**Task item:** Give back the full listing that follows exactly as it reads.

**Provided data:**

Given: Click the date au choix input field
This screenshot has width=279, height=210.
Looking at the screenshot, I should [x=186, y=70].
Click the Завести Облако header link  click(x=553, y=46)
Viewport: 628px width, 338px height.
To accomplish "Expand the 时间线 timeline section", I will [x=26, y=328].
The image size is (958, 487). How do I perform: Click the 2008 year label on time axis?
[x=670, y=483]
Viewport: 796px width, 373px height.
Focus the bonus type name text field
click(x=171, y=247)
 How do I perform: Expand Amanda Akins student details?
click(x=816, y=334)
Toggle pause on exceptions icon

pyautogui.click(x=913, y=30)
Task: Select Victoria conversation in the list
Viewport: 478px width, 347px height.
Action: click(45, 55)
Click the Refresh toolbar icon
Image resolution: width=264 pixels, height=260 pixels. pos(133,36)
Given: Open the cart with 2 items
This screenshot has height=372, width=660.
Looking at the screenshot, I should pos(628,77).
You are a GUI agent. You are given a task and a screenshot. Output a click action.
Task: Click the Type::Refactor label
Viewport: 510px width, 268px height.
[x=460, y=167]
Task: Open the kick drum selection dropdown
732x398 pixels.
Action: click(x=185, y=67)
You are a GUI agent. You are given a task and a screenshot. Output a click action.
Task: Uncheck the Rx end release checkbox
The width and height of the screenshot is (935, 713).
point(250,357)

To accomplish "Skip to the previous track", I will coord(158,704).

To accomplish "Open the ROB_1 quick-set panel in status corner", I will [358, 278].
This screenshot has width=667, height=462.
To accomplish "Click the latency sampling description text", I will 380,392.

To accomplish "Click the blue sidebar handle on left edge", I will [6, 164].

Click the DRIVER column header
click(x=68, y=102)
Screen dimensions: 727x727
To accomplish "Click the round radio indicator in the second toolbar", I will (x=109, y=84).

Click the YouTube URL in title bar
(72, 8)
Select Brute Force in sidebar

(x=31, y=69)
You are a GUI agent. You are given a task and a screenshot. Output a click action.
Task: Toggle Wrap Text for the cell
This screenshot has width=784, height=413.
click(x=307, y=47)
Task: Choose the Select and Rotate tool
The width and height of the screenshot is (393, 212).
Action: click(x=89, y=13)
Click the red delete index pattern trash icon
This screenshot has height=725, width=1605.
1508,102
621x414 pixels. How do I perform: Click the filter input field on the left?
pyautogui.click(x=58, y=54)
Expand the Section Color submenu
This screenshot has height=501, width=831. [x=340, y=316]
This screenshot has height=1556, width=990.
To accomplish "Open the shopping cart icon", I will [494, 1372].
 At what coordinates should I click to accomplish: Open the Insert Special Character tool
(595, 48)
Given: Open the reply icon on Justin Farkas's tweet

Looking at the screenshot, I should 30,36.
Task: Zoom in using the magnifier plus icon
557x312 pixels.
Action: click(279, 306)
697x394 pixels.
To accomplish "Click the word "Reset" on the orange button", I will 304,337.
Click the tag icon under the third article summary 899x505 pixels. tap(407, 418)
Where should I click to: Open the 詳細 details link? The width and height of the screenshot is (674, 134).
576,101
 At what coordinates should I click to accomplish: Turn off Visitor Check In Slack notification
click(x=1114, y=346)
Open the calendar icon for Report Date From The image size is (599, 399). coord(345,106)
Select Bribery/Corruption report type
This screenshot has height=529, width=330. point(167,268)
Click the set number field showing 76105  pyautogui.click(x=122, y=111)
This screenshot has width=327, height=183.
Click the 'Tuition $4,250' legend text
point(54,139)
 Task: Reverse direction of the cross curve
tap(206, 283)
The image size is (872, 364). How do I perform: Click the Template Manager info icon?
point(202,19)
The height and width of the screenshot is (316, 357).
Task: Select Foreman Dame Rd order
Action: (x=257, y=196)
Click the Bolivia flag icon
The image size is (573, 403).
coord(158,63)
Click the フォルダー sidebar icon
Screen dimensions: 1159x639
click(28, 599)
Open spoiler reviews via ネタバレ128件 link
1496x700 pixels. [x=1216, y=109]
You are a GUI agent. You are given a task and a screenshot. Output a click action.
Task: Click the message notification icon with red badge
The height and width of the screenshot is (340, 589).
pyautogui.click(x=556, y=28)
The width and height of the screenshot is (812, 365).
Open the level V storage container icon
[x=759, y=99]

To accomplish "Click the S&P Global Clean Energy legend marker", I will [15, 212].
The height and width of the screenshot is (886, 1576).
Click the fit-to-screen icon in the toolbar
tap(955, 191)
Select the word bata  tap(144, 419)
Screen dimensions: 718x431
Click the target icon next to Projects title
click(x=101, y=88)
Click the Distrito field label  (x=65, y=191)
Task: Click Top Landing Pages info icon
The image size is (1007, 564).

**Answer space:**
Given: Click the date au choix input field
This screenshot has width=279, height=210.
Looking at the screenshot, I should [x=186, y=70].
Click the Завести Облако header link  click(x=553, y=46)
Viewport: 628px width, 338px height.
To accomplish "Expand the 时间线 timeline section", I will [x=26, y=328].
The image size is (958, 487). How do I perform: Click the 2008 year label on time axis?
[x=670, y=483]
Viewport: 796px width, 373px height.
Focus the bonus type name text field
click(x=171, y=247)
 How do I perform: Expand Amanda Akins student details?
click(x=816, y=334)
Toggle pause on exceptions icon

pyautogui.click(x=913, y=30)
Task: Select Victoria conversation in the list
Viewport: 478px width, 347px height.
Action: click(45, 55)
Click the Refresh toolbar icon
Image resolution: width=264 pixels, height=260 pixels. pos(133,36)
Given: Open the cart with 2 items
This screenshot has height=372, width=660.
Looking at the screenshot, I should pos(628,77).
You are a GUI agent. You are given a task and a screenshot. Output a click action.
Task: Click the Type::Refactor label
Viewport: 510px width, 268px height.
[x=460, y=167]
Task: Open the kick drum selection dropdown
732x398 pixels.
Action: click(x=185, y=67)
You are a GUI agent. You are given a task and a screenshot. Output a click action.
Task: Uncheck the Rx end release checkbox
The width and height of the screenshot is (935, 713).
point(250,357)

To accomplish "Skip to the previous track", I will coord(158,704).

To accomplish "Open the ROB_1 quick-set panel in status corner", I will [358, 278].
This screenshot has width=667, height=462.
To accomplish "Click the latency sampling description text", I will 380,392.

To accomplish "Click the blue sidebar handle on left edge", I will [6, 164].

Click the DRIVER column header
click(x=68, y=102)
Screen dimensions: 727x727
To accomplish "Click the round radio indicator in the second toolbar", I will (x=109, y=84).

Click the YouTube URL in title bar
(72, 8)
Select Brute Force in sidebar

(x=31, y=69)
You are a GUI agent. You are given a task and a screenshot. Output a click action.
Task: Toggle Wrap Text for the cell
This screenshot has width=784, height=413.
click(x=307, y=47)
Task: Choose the Select and Rotate tool
The width and height of the screenshot is (393, 212).
Action: click(x=89, y=13)
Click the red delete index pattern trash icon
This screenshot has height=725, width=1605.
1508,102
621x414 pixels. How do I perform: Click the filter input field on the left?
pyautogui.click(x=58, y=54)
Expand the Section Color submenu
This screenshot has height=501, width=831. [x=340, y=316]
This screenshot has height=1556, width=990.
To accomplish "Open the shopping cart icon", I will [494, 1372].
 At what coordinates should I click to accomplish: Open the Insert Special Character tool
(595, 48)
Given: Open the reply icon on Justin Farkas's tweet

Looking at the screenshot, I should 30,36.
Task: Zoom in using the magnifier plus icon
557x312 pixels.
Action: click(279, 306)
697x394 pixels.
To accomplish "Click the word "Reset" on the orange button", I will 304,337.
Click the tag icon under the third article summary 899x505 pixels. tap(407, 418)
Where should I click to: Open the 詳細 details link? The width and height of the screenshot is (674, 134).
576,101
 At what coordinates should I click to accomplish: Turn off Visitor Check In Slack notification
click(x=1114, y=346)
Open the calendar icon for Report Date From The image size is (599, 399). coord(345,106)
Select Bribery/Corruption report type
This screenshot has height=529, width=330. point(167,268)
Click the set number field showing 76105  pyautogui.click(x=122, y=111)
This screenshot has width=327, height=183.
Click the 'Tuition $4,250' legend text
point(54,139)
 Task: Reverse direction of the cross curve
tap(206, 283)
The image size is (872, 364). How do I perform: Click the Template Manager info icon?
point(202,19)
The height and width of the screenshot is (316, 357).
Task: Select Foreman Dame Rd order
Action: (x=257, y=196)
Click the Bolivia flag icon
The image size is (573, 403).
coord(158,63)
Click the フォルダー sidebar icon
Screen dimensions: 1159x639
click(28, 599)
Open spoiler reviews via ネタバレ128件 link
1496x700 pixels. [x=1216, y=109]
You are a GUI agent. You are given a task and a screenshot. Output a click action.
Task: Click the message notification icon with red badge
The height and width of the screenshot is (340, 589).
pyautogui.click(x=556, y=28)
The width and height of the screenshot is (812, 365).
Open the level V storage container icon
[x=759, y=99]

To accomplish "Click the S&P Global Clean Energy legend marker", I will [15, 212].
The height and width of the screenshot is (886, 1576).
Click the fit-to-screen icon in the toolbar
tap(955, 191)
Select the word bata  tap(144, 419)
Screen dimensions: 718x431
Click the target icon next to Projects title
click(x=101, y=88)
Click the Distrito field label  (x=65, y=191)
Task: Click Top Landing Pages info icon
The image size is (1007, 564).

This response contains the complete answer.